-¿Qué será de ella? -decía Minnie sollozando-. ¿Dónde irá? ¡Dios mío! ¿Qué será de
ella? ¡Oh! ¿Cómo ha podido ser tan cruel consigo misma y con Ham?
Yo recordaba los tiempos en que Minnie era una linda muchachita, y me gustaba ver
que también ella los recordaba con tanta emoción.
-Mi pequeña Minnie --dijo mistress Joram- se acaba de dormir ahora mismo. Hasta en
sueños solloza por Emily. Todo el día ha estado llamándola y preguntándome a cada
momento si Emily era mala. ¿Qué le voy a contestar? La última noche que Emily ha
pasado aquí se quitó la cinta de su cuello y se la puso a la nena; después puso su cabeza
en la almohada, al lado de la de Minnie, hasta que se durmió profundamente. Ahora la
cinta continúa alrededor del cuello de mi pequeña Minnie. Quizá no debía consentirlo;
pero ¿qué quiere usted que haga? Emily es muy mala; pero ¡se querían tanto! Además, la
niña no tiene conocimiento.
Mistress Joram estaba tan triste, que su marido salió de su habitación para consolarla.
Los dejé juntos y emprendí el camino hacia casa de Peggotty, quizá más melancólico que
nunca.
Aquella excelente criatura (me refiero a Peggotty), sin pensar en su cansancio ni en sus
preocupaciones recientes, ni en tantas noches que había pasado sin dormir, se había
quedado en casa de su hermano para no abandonarle hasta el momento de su partida, y en
la casa no había conmigo más que una mujer vieja, que se encargaba de la limpieza hacía
unas semanas, cuando Peggotty no pudo ya ocuparse. Como yo no tenía ninguna
necesidad de sus servicios, la mandé acostarse, con gran satisfacción suya, y me senté
delante del fuego de la cocina, para reflexionar un poco sobre todo lo que había ocurrido.
Confundía los últimos sucesos con la muerte de Barkis, y veía al mar, que se retiraba a
lo lejos; recordaba la mirada extraña que Ham había fijado en el horizonte, cuando fui sacado de mis sueños por un golpe dado en la puerta. La puerta tenía aldaba; pero el ruido
no era de la aldaba: era una mano la que había llamado, y muy abajo, como si fuera un
niño el que quería que le abrieran.
Me apresuré más que si hubiera sido un lacayo oyendo un aldabonazo en casa de un
personaje de distinción; abrí, y en el primer momento, con gran sorpresa, no vi más que
un inmenso paraguas, que parecía andar solo; pero pronto descubrí bajo su sombra a miss
Mowcher.
No hubiese estado muy dispuesto a recibir bien a aquella criatura si en el momento de
retirar su paraguas, que no conseguía cerrar, hubiera encontrado en su rostro aquella
expresión grotesca que tanta impresión me causó en nuestro primer encuentro.

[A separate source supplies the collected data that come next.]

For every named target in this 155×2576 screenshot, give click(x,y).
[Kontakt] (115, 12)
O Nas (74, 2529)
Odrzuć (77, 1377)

Pero
cuando me miró fue con una expresión tan grave, que le quité el paraguas (cuyo volumen
hubiera sido incómodo hasta para el gigante irlandés), mientras ella extendía sus manos
con una expresión de dolor tan viva que sentí hasta simpatía por ella.
-Miss Mowcher -dije después de haber mirado a derecha a izquierda en la calle desierta
sin saber lo que bus caba-, ¿cómo está usted aquí? ¿Qué le pasa a usted?
Me hizo señas con su corto brazo derecho de que cerrara el paraguas, y entrando con
precipitación pasó a la cocina. Cerré la puerta y la seguí con el paraguas en la mano,
encontrándola ya sentada en un rincón, balanceándose hacia adelante y hacia atrás y
apretándose las rodillas con las manos como una persona que sufre.
Un poco inquieto por aquella visita inoportuna y por ser único espectador de aquellas
extrañas gesticulaciones, exclamé de nuevo:
-Miss Mowcher, ¿qué le ocurre a usted? ¿Está usted enferma?
-Hijo mío -replicó miss Mowcher apretando sus ma nos contra su corazón-, estoy
enferma, muy enferma, cuando pienso en lo que ha ocurrido y en que hubiese podido
saberlo, impedirlo quizá, si no hubiera estado tan loca y aturdida como estoy.